Play silks are a small-world favourite. Lay a blue one down as a river, lake or sea; a green one as a meadow, forest floor or hill; a yellow one as a road or beach. Drape them over blocks to make caves and mountains. Combined with peg dolls, animals and loose parts, they turn a patch of floor into an imagined landscape — and unlike a printed playmat, the child decides what each silk represents.

What are play silks made from?

It varies across our range, so it's worth checking each product. Some, like our Rainbow Play Silk, are 100% silk dyed with non-toxic, eco-friendly dyes; others use different fabrics. We list the material on each product page so you can choose what suits your family — pure silk for that classic flowing drape and sheen, or other options depending on use and budget.

What age are play silks suitable for?

Play silks suit a very wide age range, from babies enjoying the soft sensory feel through to older children building dens and elaborate small worlds. Because they're simple fabric with no small parts, they tend to be used across many years and stages. Age suitability does vary by product, so we note the recommended age and any safety certification on each product page — always check there, especially for the youngest children.

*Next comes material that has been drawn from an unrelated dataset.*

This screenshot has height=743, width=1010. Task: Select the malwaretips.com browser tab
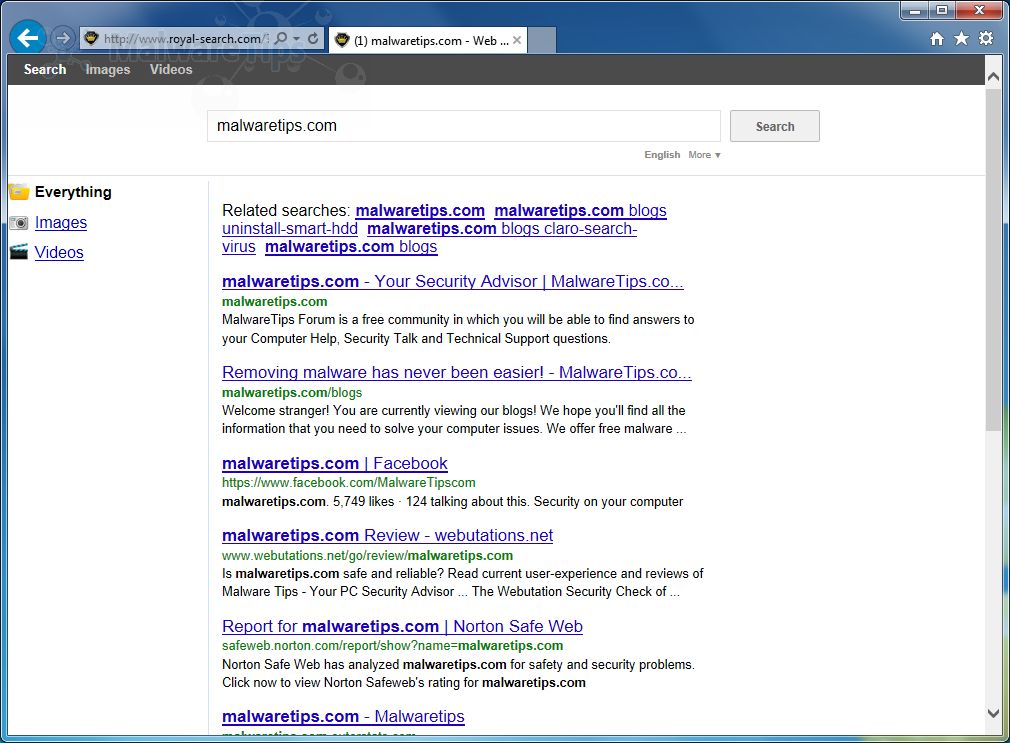click(420, 41)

What's the difference between play silks and play silkies?

They're the same kind of toy — "play silks" and "play silkies" both refer to the soft play cloths used in open-ended play. "Play Silkies" is also a brand name, and you'll see both terms used for these toys, including across our range. Whatever they're called, they do the same magical, open-ended job.

What are play silks used for?

Play silks are used for open-ended, sensory and imaginative play. Children drape them to build dens and canopies, tie them on as capes and costumes, lay them out as rivers, meadows and roads in small world play, and use them as soft, tactile comfort. Because there's no fixed way to use them, the same silk becomes something different every time — which is exactly why they're such a loved open-ended toy.